Data items
·····

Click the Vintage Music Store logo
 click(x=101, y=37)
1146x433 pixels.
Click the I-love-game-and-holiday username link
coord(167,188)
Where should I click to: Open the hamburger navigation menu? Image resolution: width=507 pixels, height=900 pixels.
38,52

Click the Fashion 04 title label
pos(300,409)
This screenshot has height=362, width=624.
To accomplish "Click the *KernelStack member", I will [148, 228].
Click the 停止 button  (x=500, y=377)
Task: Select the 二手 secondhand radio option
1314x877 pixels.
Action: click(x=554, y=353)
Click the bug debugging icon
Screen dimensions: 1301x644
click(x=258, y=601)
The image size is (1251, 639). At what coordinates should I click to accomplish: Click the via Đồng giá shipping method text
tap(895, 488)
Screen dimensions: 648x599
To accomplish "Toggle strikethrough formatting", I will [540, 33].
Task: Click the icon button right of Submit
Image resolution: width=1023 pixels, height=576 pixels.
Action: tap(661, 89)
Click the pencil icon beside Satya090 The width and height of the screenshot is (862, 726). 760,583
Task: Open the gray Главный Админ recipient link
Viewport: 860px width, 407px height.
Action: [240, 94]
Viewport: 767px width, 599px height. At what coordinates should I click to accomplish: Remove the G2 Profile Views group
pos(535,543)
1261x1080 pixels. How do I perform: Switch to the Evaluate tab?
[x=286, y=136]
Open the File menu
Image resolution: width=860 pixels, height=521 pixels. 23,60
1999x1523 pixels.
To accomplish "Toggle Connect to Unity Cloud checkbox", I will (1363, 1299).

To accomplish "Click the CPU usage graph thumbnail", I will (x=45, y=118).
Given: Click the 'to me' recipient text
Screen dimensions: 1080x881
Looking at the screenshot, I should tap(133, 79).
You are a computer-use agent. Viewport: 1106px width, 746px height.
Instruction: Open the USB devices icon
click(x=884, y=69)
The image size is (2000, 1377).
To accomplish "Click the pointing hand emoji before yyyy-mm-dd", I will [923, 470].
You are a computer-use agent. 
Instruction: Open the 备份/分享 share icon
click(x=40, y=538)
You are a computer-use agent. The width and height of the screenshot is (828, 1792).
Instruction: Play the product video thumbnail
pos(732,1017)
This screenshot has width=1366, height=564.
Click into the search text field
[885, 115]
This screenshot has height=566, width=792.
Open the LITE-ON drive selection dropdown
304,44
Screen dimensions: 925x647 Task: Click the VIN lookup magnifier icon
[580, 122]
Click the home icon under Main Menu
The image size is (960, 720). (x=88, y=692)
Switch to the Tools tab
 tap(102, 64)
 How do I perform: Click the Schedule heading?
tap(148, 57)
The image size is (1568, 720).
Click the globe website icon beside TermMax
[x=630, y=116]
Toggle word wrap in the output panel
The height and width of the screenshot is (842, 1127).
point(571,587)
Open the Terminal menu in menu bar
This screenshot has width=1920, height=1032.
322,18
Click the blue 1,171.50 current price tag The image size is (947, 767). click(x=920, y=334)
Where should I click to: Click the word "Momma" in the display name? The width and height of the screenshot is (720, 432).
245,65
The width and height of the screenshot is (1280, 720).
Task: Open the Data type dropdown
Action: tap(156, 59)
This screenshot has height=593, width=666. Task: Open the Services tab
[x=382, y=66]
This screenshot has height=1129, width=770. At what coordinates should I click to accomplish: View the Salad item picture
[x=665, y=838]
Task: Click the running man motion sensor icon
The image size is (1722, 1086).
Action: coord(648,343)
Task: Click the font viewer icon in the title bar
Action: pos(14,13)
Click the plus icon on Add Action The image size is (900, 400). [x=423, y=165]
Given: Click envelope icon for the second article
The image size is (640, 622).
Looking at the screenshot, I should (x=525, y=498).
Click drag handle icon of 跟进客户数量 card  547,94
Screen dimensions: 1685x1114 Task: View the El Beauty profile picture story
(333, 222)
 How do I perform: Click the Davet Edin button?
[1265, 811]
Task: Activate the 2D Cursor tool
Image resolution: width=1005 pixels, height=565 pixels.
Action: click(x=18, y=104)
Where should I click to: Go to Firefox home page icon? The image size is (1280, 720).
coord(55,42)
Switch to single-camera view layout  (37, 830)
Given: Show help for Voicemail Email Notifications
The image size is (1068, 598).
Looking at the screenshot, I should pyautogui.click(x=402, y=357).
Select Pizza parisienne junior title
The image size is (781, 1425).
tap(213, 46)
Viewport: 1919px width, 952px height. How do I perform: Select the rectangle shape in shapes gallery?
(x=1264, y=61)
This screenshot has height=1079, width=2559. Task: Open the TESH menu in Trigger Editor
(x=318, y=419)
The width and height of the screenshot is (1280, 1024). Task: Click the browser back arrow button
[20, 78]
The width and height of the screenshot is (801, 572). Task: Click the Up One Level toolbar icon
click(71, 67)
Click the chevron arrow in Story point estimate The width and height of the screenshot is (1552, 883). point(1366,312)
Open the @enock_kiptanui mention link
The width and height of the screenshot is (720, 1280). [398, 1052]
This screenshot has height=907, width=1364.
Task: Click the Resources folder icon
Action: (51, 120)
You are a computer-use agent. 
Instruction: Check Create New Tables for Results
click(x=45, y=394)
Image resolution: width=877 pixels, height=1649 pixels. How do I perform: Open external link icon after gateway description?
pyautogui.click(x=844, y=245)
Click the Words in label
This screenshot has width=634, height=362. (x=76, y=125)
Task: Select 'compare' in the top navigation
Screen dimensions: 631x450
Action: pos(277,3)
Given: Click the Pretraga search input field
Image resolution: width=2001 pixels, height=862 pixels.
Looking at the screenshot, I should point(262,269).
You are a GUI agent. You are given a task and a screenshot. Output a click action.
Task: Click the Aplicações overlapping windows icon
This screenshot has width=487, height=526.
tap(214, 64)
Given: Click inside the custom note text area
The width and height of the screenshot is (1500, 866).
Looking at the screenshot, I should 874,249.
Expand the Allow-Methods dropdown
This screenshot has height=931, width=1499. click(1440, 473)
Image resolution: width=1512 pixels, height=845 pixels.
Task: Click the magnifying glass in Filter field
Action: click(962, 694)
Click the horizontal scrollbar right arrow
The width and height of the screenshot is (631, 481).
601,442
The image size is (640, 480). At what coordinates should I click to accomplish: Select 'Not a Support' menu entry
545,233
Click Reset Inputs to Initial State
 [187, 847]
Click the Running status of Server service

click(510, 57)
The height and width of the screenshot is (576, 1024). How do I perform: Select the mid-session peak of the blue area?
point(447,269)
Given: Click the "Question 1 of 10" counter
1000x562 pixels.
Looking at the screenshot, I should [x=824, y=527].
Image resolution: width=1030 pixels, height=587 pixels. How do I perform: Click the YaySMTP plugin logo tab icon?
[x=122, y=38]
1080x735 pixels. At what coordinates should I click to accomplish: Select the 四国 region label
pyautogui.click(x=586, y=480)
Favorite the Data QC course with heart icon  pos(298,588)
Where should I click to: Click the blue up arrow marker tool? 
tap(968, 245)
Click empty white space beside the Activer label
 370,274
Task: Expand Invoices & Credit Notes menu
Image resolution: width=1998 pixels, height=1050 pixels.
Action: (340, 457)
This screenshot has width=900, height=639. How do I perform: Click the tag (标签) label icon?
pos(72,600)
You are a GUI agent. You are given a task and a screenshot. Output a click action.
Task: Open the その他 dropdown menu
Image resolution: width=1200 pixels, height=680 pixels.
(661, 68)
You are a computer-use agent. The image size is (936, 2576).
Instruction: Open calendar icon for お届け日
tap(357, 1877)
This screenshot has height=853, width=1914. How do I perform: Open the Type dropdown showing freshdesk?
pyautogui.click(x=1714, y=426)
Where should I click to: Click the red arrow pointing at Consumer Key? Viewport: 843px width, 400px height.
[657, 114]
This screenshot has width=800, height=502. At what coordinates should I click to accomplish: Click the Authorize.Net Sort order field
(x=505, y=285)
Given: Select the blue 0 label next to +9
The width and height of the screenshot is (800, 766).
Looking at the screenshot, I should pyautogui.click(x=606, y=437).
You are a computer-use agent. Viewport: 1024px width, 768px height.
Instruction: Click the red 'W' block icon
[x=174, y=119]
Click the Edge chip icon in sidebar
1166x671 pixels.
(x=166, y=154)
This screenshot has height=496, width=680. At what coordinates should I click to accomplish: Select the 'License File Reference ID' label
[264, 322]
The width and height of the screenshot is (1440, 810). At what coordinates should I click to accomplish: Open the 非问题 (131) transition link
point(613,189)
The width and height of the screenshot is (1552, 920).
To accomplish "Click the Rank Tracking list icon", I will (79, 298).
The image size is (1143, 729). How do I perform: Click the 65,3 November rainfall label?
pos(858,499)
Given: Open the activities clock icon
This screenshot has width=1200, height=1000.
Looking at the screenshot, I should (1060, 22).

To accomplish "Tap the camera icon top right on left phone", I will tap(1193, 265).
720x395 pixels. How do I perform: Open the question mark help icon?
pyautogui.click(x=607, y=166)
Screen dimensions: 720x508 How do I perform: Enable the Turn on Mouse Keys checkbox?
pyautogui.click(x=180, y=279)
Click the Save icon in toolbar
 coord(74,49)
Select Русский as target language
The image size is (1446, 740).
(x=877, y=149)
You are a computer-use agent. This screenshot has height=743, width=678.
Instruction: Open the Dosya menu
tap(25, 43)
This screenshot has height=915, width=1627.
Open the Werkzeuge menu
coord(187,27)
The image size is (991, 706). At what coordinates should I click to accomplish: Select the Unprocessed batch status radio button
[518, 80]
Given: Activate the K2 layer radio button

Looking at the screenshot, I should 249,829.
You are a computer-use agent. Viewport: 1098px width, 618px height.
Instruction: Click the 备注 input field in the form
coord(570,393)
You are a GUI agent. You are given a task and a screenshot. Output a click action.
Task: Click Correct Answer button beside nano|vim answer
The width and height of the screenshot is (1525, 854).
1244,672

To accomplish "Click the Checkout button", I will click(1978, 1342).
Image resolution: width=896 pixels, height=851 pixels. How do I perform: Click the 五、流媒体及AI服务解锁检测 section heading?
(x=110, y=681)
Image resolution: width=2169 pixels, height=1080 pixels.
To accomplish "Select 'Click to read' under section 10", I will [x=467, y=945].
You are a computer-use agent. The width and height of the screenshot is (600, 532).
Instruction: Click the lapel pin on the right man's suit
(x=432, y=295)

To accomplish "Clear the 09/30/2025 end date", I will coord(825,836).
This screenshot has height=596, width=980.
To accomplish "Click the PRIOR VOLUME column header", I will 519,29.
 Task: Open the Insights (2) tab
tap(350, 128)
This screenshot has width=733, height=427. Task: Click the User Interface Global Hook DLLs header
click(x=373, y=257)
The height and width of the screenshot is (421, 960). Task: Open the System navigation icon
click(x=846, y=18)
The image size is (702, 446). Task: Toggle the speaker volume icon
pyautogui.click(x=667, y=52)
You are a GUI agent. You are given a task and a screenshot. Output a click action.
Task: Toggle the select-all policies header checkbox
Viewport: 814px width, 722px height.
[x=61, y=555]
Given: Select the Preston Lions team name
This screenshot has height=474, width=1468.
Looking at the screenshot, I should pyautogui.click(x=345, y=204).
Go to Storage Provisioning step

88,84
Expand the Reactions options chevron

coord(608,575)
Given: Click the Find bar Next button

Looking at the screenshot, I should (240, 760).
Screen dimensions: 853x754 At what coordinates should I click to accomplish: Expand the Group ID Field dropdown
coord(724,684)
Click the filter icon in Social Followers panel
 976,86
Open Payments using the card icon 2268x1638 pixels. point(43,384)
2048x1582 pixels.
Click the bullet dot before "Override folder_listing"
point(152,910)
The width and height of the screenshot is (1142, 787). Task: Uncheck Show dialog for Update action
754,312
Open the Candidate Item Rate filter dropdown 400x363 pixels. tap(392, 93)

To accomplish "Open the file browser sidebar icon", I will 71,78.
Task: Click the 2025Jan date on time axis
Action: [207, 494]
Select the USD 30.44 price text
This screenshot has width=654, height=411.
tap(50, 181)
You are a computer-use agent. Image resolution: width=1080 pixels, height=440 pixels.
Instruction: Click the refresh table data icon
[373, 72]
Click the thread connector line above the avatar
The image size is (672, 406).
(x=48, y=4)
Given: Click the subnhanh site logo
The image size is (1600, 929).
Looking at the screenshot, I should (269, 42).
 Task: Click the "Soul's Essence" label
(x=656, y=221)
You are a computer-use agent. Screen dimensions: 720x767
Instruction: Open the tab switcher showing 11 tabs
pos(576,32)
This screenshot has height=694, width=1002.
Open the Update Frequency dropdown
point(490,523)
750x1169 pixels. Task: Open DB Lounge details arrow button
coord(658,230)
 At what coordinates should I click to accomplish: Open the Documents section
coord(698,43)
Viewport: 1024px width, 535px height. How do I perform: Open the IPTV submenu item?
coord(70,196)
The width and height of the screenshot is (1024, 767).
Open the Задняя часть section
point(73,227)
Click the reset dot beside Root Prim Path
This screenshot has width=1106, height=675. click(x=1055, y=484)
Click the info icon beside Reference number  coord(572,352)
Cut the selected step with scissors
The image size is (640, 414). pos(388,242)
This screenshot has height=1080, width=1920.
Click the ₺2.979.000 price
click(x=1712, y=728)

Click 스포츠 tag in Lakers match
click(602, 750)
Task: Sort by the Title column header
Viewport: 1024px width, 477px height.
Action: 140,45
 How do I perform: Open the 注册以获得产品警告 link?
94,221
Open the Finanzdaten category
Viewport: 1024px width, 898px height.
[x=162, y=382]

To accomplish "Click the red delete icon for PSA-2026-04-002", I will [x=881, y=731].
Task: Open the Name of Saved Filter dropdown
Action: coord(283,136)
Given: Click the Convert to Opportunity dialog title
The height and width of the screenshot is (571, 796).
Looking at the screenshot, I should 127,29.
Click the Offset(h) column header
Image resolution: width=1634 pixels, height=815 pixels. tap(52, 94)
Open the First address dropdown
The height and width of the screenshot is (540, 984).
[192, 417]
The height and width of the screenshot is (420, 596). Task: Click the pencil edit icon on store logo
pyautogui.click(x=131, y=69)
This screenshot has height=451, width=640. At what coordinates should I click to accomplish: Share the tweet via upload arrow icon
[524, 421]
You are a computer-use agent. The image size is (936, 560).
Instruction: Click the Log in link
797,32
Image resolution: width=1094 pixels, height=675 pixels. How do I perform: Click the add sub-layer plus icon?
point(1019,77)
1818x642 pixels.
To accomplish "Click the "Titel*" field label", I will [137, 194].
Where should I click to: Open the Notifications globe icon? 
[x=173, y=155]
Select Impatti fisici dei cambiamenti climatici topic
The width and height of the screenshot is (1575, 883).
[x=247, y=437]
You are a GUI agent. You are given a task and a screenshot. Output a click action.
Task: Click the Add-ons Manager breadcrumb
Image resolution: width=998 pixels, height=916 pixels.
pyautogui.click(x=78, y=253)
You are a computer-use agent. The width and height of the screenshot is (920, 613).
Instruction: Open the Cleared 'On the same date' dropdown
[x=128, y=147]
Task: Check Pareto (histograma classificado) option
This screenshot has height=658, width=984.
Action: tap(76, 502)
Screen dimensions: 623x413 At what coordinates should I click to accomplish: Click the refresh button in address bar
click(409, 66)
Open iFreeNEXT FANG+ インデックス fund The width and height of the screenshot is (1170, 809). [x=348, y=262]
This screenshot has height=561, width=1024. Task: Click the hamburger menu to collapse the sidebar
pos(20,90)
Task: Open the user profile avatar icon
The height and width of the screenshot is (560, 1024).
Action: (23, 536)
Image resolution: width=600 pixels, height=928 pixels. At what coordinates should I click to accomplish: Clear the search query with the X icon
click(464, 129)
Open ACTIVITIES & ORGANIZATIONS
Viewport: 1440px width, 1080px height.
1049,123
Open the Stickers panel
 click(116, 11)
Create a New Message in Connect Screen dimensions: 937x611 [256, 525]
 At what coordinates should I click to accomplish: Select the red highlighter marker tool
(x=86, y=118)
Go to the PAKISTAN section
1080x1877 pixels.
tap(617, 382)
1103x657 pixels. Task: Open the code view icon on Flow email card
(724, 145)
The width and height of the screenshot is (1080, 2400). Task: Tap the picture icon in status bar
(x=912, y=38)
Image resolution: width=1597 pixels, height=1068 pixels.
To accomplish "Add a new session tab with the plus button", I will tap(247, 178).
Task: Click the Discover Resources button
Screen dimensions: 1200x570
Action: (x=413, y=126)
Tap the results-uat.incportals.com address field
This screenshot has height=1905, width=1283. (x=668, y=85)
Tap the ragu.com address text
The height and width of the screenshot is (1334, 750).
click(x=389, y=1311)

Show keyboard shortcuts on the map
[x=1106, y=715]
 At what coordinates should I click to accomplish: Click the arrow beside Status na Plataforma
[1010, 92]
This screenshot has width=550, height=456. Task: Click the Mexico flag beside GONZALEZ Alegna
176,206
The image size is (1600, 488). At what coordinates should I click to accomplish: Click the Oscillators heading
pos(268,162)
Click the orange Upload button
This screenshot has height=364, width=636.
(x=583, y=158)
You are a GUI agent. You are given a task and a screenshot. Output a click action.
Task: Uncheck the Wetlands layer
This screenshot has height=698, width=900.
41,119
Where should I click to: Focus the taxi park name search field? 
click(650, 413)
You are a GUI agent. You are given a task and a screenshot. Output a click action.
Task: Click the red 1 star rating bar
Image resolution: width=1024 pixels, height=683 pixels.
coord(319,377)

·····

TASK REQUIREMENTS -> Reproduce exactly the entries above, limited to the lines from the one with "You are a computer-use agent. Viewport: 1098px" through the one with "Task: Click Correct", both included.

SOLUTION TO THIS PROBLEM ->
You are a computer-use agent. Viewport: 1098px width, 618px height.
Instruction: Click the 备注 input field in the form
coord(570,393)
You are a GUI agent. You are given a task and a screenshot. Output a click action.
Task: Click Correct Answer button beside nano|vim answer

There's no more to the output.